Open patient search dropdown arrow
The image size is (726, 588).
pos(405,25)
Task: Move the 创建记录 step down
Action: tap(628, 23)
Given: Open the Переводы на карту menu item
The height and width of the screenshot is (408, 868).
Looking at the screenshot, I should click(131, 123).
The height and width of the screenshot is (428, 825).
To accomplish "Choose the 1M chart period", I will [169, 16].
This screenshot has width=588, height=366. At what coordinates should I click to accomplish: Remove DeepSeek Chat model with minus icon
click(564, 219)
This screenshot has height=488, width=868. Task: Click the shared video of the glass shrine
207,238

### EXERCISE OBJECTIVE
For each line in the records that contains the word "Open", make a copy.

### TASK RESULT
Open patient search dropdown arrow
Given: Open the Переводы на карту menu item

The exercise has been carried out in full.